Records shown:

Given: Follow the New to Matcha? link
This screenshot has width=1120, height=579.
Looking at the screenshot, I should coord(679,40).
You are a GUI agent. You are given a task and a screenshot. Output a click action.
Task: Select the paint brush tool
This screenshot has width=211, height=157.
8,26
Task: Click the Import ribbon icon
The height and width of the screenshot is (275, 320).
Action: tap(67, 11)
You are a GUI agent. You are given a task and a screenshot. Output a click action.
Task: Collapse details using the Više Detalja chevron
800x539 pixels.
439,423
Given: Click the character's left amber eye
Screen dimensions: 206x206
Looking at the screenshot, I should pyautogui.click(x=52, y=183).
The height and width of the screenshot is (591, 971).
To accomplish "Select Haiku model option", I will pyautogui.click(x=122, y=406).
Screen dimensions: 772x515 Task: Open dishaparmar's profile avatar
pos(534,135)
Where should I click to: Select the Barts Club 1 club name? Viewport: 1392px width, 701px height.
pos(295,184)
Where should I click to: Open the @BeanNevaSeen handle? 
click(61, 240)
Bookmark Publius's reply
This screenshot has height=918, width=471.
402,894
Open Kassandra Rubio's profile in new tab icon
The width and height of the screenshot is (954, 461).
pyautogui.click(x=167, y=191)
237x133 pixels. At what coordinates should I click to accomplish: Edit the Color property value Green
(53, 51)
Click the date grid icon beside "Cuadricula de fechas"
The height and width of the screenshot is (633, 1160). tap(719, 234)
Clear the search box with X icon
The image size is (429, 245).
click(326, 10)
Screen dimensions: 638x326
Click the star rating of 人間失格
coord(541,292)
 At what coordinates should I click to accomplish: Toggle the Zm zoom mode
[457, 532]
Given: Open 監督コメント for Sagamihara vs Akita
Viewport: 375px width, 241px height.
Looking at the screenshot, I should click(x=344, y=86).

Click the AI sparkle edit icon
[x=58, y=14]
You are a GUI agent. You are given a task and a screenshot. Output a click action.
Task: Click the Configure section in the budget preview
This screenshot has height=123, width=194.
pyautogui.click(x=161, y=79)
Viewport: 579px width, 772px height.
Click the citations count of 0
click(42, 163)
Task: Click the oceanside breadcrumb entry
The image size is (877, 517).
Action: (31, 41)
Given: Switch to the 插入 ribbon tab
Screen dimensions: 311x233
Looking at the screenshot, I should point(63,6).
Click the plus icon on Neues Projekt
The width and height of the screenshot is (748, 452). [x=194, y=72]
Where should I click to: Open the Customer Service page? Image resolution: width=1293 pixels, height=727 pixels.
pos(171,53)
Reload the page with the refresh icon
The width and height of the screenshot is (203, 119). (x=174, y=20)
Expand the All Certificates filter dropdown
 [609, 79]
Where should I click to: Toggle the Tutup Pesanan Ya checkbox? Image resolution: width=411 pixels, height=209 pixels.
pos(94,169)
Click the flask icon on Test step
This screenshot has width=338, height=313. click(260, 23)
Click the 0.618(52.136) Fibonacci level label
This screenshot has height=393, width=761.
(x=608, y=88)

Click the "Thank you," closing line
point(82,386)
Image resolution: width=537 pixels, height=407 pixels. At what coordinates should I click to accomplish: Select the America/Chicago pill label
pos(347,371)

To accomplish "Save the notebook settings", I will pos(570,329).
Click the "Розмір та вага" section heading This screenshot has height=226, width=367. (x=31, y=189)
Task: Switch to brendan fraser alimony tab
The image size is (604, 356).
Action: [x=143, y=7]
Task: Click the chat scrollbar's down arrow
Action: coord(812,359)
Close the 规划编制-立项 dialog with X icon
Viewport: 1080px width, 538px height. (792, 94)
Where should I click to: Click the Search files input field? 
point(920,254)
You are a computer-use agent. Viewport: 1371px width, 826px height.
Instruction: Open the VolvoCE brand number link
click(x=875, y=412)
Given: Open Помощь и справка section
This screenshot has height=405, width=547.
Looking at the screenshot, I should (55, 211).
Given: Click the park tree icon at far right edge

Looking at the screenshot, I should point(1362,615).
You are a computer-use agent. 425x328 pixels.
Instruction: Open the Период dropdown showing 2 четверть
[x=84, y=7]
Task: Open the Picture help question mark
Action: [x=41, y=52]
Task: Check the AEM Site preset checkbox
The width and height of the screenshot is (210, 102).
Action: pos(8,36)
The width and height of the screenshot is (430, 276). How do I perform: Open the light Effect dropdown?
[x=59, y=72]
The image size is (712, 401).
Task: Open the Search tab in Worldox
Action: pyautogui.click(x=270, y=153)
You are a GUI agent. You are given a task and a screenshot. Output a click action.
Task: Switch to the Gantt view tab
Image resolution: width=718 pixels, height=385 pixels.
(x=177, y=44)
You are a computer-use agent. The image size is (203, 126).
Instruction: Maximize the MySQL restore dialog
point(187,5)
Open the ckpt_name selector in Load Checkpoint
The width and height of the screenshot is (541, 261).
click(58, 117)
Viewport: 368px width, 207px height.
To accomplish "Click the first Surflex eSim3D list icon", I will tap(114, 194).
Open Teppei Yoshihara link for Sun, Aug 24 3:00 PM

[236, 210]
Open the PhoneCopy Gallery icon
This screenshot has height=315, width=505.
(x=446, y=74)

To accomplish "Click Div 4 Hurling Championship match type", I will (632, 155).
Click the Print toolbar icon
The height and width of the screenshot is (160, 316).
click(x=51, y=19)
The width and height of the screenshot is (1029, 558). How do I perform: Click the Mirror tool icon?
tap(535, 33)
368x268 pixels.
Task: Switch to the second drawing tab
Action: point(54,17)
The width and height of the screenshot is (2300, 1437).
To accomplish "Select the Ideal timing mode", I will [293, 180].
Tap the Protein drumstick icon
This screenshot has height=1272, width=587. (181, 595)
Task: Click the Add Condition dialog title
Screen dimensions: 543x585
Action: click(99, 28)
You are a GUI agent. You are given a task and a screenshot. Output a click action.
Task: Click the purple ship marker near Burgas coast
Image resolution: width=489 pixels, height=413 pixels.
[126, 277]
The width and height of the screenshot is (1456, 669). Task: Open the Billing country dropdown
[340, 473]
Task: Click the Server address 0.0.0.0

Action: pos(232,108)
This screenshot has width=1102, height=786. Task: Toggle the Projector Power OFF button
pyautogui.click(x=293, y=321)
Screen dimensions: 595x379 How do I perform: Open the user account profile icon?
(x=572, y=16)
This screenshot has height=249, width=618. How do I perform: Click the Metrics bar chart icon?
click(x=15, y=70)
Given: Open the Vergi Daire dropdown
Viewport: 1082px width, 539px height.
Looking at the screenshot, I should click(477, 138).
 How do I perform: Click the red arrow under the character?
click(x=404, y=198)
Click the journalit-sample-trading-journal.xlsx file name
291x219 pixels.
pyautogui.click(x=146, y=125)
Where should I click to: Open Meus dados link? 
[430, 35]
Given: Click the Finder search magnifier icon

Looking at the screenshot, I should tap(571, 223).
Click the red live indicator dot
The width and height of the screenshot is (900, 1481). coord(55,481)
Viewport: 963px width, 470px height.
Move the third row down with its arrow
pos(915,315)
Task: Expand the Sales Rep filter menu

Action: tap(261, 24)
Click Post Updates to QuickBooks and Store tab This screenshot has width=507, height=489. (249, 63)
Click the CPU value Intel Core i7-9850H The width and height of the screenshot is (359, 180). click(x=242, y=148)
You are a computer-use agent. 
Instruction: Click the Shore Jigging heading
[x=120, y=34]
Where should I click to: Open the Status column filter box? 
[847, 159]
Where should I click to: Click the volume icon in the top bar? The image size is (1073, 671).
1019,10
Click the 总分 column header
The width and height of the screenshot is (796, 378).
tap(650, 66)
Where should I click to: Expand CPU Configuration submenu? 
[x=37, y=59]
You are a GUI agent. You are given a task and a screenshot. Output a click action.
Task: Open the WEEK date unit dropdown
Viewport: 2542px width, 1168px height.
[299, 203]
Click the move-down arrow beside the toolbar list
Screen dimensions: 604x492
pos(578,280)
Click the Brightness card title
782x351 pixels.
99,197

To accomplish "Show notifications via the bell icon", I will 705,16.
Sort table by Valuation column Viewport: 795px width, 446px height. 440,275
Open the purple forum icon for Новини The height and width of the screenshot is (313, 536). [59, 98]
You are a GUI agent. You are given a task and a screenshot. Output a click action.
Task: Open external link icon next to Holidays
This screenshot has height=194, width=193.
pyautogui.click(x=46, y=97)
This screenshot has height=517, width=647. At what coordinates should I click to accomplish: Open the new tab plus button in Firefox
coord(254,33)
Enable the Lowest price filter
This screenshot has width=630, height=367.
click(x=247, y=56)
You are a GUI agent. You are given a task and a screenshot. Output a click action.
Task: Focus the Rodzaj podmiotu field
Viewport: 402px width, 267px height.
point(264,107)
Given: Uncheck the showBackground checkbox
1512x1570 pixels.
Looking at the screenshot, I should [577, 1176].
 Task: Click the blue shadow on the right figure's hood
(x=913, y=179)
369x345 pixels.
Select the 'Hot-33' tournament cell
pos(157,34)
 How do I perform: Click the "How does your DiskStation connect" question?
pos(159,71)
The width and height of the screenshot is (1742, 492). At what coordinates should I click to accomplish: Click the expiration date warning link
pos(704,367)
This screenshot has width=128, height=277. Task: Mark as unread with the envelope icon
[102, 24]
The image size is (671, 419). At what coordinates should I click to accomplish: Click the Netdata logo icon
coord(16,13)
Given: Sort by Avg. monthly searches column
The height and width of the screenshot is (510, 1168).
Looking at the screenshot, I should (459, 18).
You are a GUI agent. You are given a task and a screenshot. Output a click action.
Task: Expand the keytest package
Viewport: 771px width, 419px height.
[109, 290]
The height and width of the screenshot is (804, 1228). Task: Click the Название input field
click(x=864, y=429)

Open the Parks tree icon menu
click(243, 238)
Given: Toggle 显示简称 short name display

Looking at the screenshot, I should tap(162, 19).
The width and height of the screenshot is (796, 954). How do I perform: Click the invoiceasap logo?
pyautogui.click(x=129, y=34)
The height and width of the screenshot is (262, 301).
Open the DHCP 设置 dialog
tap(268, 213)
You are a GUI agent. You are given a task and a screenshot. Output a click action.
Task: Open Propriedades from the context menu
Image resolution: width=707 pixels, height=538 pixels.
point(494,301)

What the task asks: For each line in the data that holds the word "Sort", copy the line.

Answer space:
Sort table by Valuation column Viewport: 795px width, 446px height. 440,275
Given: Sort by Avg. monthly searches column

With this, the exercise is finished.